**GOAL OF THE EXERCISE:** Rewrite every line of the listing below, changing "image size" to "picture dimensions" and keeping everything else the same. Leave the pictures out.

**RECORD SET:**
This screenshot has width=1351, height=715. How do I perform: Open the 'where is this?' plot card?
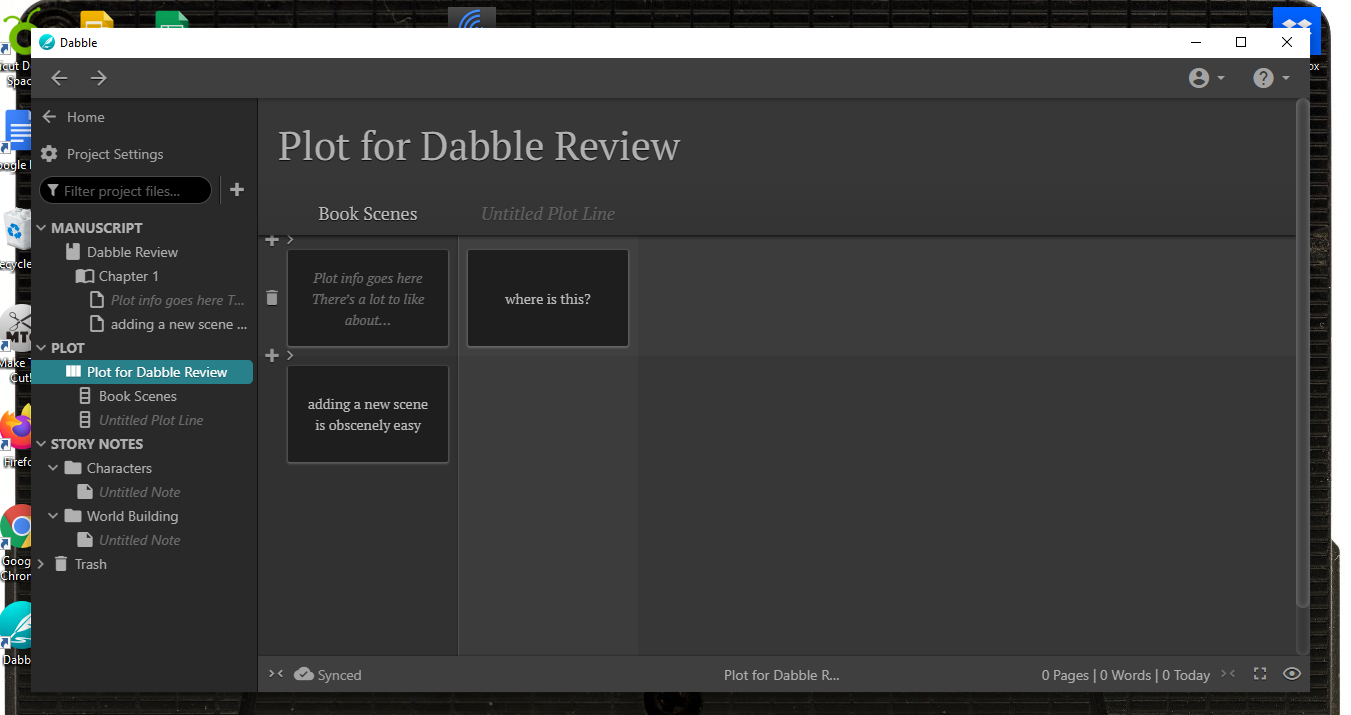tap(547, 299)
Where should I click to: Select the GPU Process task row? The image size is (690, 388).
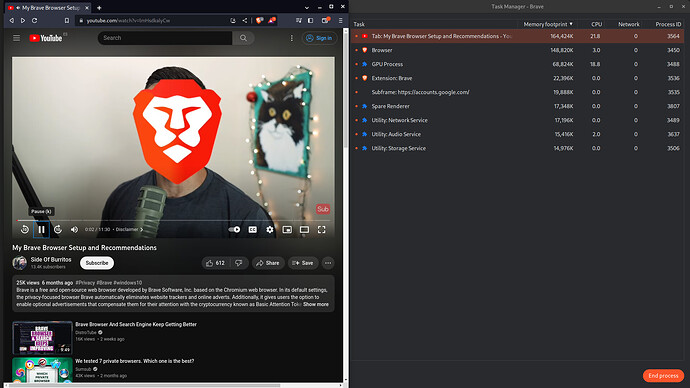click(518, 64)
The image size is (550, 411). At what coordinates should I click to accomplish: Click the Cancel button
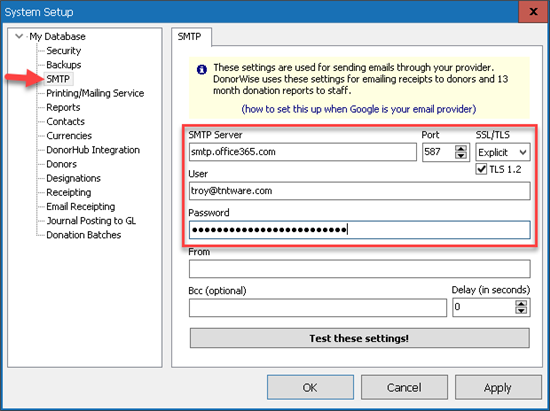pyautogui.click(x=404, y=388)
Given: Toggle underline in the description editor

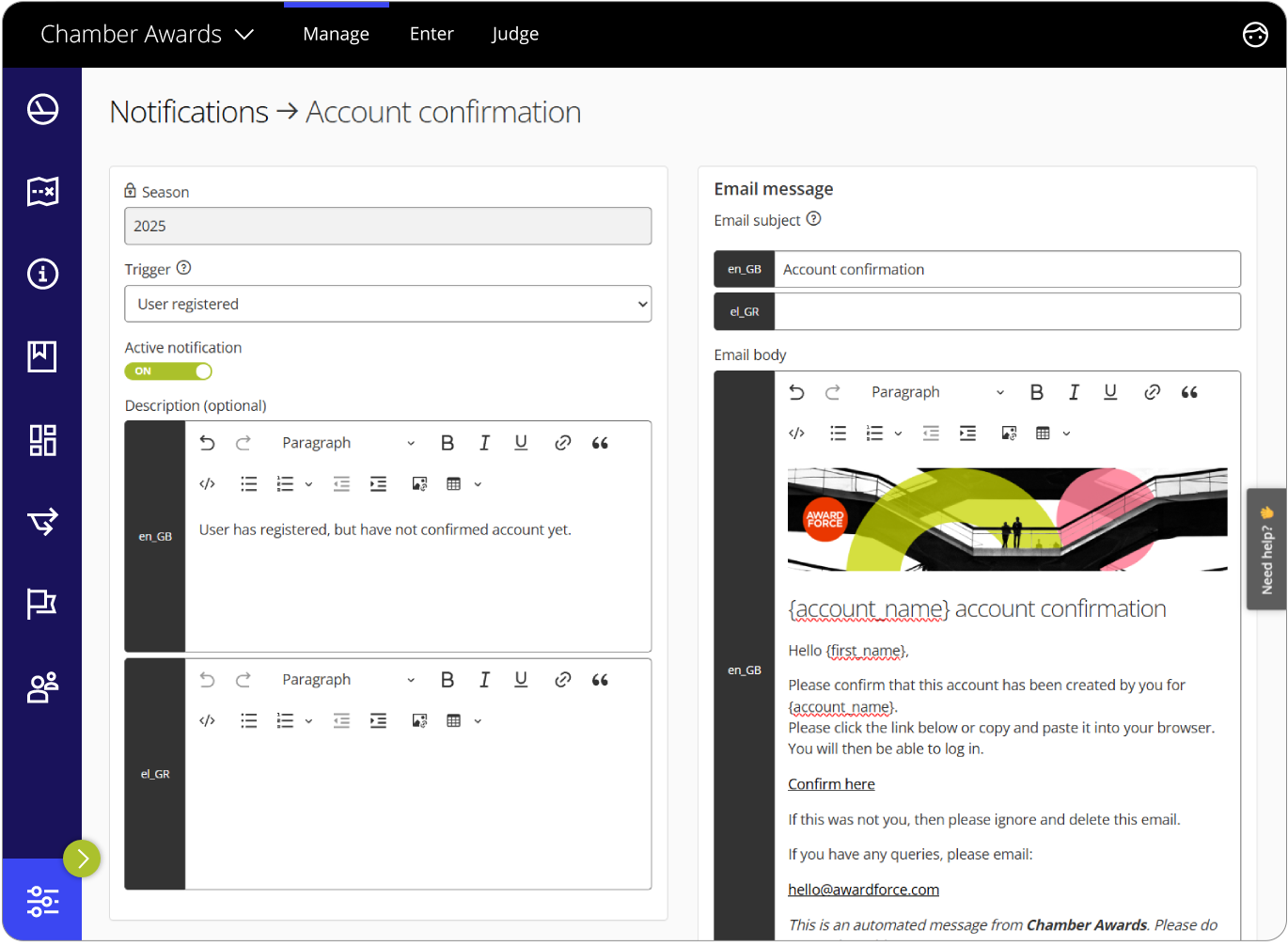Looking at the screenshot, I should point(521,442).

**COMPLETE OUTPUT:**
This screenshot has width=1351, height=715. How do I perform: Open the 'where is this?' plot card?
tap(547, 299)
Where should I click to: Select the GPU Process task row? The picture dimensions is (690, 388).
click(518, 64)
The picture dimensions is (550, 411). At what coordinates should I click to accomplish: Click the Cancel button
pyautogui.click(x=404, y=388)
Given: Toggle underline in the description editor

Looking at the screenshot, I should point(521,442).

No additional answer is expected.